Pollice alzato

Leah Pearlman oggi disegna vignette di ispirazione buddista. Il suo sito “Dharma Comics” contiene più di 500 illustrazioni dedicate a una vasta gamma di emozioni: tra le altre amore, perdita, coraggio. Justin Rosenstein ha invece fondato una società di software - l’Asana - che produce un programma destinato migliorare la collaborazione nei gruppi di lavoro. Sia Pearlman sia Rosenstein sono approdati a occupazioni che tengono conto dello spirito e, anzi, cercano di proteggerlo e di coltivarlo, sia pure in modi diversi.
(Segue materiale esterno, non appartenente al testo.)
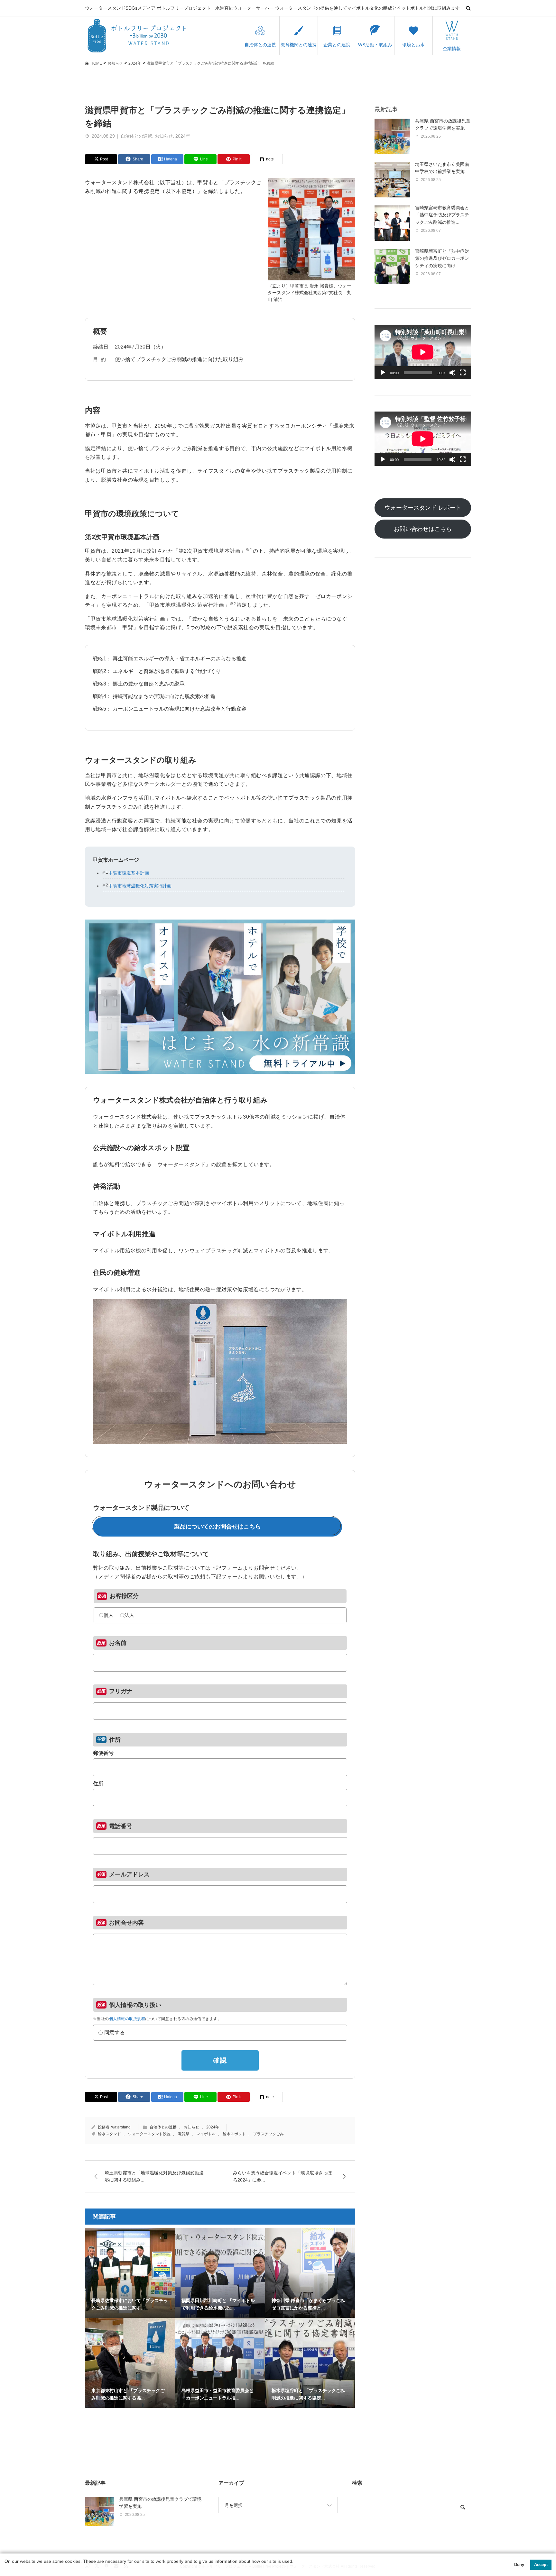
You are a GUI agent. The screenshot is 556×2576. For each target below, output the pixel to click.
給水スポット (234, 2134)
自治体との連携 (260, 44)
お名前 (117, 1643)
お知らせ (164, 136)
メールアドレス (129, 1874)
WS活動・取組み (375, 44)
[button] (5, 2569)
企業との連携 (336, 44)
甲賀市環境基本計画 (128, 872)
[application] (423, 352)
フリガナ (120, 1691)
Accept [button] (541, 2564)
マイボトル (206, 2134)
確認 (220, 2060)
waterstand (121, 2127)
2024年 (182, 136)
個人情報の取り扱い (135, 2005)
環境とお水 (413, 44)
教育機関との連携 (299, 44)
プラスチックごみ (268, 2134)
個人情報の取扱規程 (127, 2019)
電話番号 (120, 1826)
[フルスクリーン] (462, 372)
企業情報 (452, 48)
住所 (115, 1740)
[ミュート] (452, 372)
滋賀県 (183, 2134)
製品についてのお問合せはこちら (217, 1526)
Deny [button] (519, 2564)
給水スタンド (109, 2134)
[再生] (383, 372)
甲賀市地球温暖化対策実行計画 (139, 885)
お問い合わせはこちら (423, 529)
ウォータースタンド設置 (149, 2134)
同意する (114, 2032)
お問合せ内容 (126, 1922)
È legittimo pensare, data la loro precedente storia professionale, che attraverso queste occupazioni i due tendano a lenire una forma della stessa sindrome che colpì l’equipaggio dell’Enola Gay e diversi membri del Progetto Manhattan, quello che portò allo sviluppo della bomba atomica: il senso di inquietudine e di colpa provato da chi ha creato un mostro, anche se mosso da intenzioni onorevoli.

La nascita del “mostro” creato da Pearlman e Rosenstein risale al periodo in cui lavoravano entrambi per Facebook. Insieme, misero a punto il bottone “like” che caratterizza il popolare social network.
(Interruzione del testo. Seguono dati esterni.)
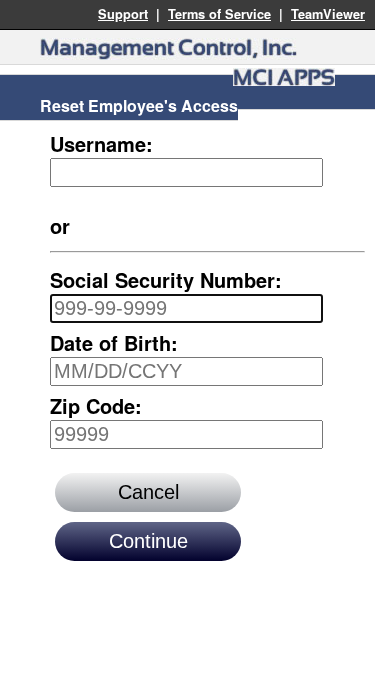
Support (123, 14)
Una funzione nata per consentire agli utenti di apprezzare velocemente e senza sforzo (nello spirito dell’“user friendly”) i contenuti della piattaforma, ma diventata nel giro di pochi anni - è comparsa nel 2009 - un fenomeno antropologico, economico e di marketing. Il “like” è un mostriciattolo che ha creato nuovi obblighi sociali - con il relativo bagaglio di angoscia che ciò comporta -, indotto ansie e depressioni, creato dipendenze e incubato una forma veloce, ma muta e incompleta, di relazione umana. Non bastasse, il “like” è indicato quale responsabile del proliferare delle bufale in Rete. Poco meno della bomba atomica, dunque.

Oggi qualcuno - non solo Pearlman e Rosenstein - incomincia a rendersene conto. Basta scorrere la lunga analisi che “The Ringer” ha dedicato al pollicino alzato. Potete leggerla in Rete e, ovviamente, premiarla alla fine con un bel “like”.